Пусть наши дети и внуки никогда не познают этих нечеловеческих страданий…»
Пометка Ольги Никитичны: «Это была очень истощенная девочка. Болела после тифа хореей в тяжелой форме. На ней я учила молодых врачей: Манци и Тину, как можно лечить таких больных в тех ужасных условиях — без питания и медикаментов и хотя бы индивидуальной постели».
Письмо четвертое.
«29/—63 г.
Милая моя Ольга Никитична!
Сердечное спасибо за Твое письмо, мой родной друг. Ты даже не знаешь, как я ему обрадовалась.
Я не знаю, милая Ольга Никитична, если ты слышала что-нибудь обо мне. Из Освенцима я прошла марш смерти до Равенсбрюка, а потом к Эльбе, до концлагеря Нойштад-Глеве. После войны я нашла своих близких живыми: маму и двух братьев.
Потом я окончила медицину в Праге. И от 1947 года до сих пор я работаю на педиатрической клинике в Братиславе.
Ольга Никитична! Я могу откровенно сказать, что к моему решению работать в педиатрии ты имела очень большое влияние.

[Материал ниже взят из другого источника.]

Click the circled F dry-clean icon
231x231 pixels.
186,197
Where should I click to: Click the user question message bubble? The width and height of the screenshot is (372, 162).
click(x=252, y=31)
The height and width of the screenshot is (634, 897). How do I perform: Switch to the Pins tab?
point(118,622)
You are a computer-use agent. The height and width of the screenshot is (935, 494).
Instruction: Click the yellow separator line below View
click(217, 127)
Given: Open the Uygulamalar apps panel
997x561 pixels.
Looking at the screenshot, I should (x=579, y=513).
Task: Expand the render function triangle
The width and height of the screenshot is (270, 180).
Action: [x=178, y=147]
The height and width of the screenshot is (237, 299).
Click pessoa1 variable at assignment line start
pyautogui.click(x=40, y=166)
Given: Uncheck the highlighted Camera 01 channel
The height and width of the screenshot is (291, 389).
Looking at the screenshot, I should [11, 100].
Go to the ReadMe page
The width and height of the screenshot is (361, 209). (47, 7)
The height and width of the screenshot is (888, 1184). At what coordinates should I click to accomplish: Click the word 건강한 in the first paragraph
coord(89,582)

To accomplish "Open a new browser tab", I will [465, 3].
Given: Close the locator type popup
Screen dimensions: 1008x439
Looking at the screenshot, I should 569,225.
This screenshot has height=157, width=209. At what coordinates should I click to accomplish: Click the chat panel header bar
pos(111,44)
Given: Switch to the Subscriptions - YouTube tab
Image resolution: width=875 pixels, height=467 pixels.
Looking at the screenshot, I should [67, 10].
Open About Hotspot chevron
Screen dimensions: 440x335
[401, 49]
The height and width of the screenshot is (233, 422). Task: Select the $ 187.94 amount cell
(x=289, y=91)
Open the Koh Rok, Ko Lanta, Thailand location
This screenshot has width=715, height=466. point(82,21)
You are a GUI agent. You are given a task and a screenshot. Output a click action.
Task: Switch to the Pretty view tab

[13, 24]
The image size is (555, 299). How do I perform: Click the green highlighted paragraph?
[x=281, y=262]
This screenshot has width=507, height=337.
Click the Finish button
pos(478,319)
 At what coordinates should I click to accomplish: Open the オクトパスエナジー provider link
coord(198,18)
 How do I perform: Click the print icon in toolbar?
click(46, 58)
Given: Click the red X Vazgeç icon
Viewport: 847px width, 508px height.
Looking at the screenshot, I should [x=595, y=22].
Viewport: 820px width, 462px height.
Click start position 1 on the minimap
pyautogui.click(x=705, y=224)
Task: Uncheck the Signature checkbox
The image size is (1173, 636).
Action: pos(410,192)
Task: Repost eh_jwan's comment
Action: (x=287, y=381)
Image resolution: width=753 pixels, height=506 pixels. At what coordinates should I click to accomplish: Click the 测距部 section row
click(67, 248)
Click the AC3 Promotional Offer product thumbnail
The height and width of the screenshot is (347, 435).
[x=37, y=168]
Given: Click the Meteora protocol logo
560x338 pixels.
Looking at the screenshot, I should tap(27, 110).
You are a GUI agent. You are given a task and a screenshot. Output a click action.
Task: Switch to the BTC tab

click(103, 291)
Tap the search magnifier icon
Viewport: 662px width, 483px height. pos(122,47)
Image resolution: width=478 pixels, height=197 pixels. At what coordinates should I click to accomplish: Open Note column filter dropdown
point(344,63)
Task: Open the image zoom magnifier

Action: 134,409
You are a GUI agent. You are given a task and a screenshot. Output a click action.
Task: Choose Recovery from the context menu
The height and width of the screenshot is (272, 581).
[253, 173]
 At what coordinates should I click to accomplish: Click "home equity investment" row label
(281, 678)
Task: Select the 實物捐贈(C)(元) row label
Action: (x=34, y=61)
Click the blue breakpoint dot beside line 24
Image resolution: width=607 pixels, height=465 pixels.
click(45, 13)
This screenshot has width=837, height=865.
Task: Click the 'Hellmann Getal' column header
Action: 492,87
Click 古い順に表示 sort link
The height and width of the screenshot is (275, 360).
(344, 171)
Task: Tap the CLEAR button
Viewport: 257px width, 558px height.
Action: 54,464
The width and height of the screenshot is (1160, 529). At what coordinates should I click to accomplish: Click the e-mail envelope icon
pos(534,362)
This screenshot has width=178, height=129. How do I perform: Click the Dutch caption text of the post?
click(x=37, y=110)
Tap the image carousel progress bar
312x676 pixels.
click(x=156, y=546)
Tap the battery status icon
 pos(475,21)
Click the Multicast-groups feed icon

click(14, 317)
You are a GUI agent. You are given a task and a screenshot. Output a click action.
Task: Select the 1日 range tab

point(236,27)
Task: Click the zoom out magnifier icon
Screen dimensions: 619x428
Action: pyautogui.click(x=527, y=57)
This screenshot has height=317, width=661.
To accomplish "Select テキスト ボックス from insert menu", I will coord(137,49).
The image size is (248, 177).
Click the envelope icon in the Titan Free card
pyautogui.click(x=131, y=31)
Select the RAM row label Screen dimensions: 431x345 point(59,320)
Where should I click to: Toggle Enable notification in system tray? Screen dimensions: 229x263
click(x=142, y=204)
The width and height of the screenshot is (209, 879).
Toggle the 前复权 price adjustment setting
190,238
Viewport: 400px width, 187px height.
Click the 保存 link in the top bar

Ты даже не знаешь, с каким обдивом я глядела на твое глубоко гуманистическое отношение к детям, в этой страшной среде Освенцима.
Я помню, что там первый раз видела тяжелую хорею и, как ты мне объяснила, ее патогенез. Помнишь Ты детский отдел в ревире? Это было самое грустное, что я видела. Но и там, сколько любви и света ты вносила в него!
…И это Твое письмо докладом для меня того, что ты постоянно красивый и молодой человек. Твои слова, что «деревья умирают стоя»… я прочитала всем своим сотрудникам. Я всегда теперь вспоминаю их, когда буду грустная и усталая.
…Позволь, чтобы я тебя поблагодарила за все, что ты мне дала в течение нашего житья в концлагере, главным образом за то, что я от тебя поняла: любовь к людям может принести им свет и тепло даже во время очень темное…»
И приписка Ольги Никитичны: «Теперь Манци уже защитила докторскую диссертацию».
Кстати, это письмо от самой Манци, которая делала Ольге Никитичне перевязку, когда та впервые пришла в ревир.
Вот и все, что с помощью писем мне хотелось рассказать об Ольге Никитичне.
Впрочем, нет, не все. Если вернуться к тому, с чего начинался этот рассказ, ко дню, когда детей вывозили из Освенцима, нужно вот что еще добавить: видимо, не без содействия надзирательниц, потерявших надежду обычными, освенцинскими, способами управиться с матерями, Ольге Никитичне удалось добиться задуманного — лагеркомендант приказал отправить ее с детьми.
Детей действительно вывезли в особый детский концлагерь. Размещался этот концлагерь на территории Польши — название местности Ольге Никитичне не запомнилось. Условия в этом концлагере мало чем отличались от освенцимских: трехэтажные нары в помещениях; стеки в руках надзирателей; колючая проволока; охрана…
С тем же конвоем, что сопровождал детей, Ольгу Никитичну вернули в Освенцим, где матери с трепетом ожидали возвращения конвоя. Вернется Ольга Никитична, значит, их дети остались жить…
Но Ольге Никитичне удалось привезти матерям еще и другие тому доказательства. На крохотных обрывках каким-то образом раздобытой ею бумаги — обращенное к каждой матери слово, написанное рукою ее ребенка, если только он умел писать. И написанное другими детьми за тех, кто по малости лет сам написать не мог.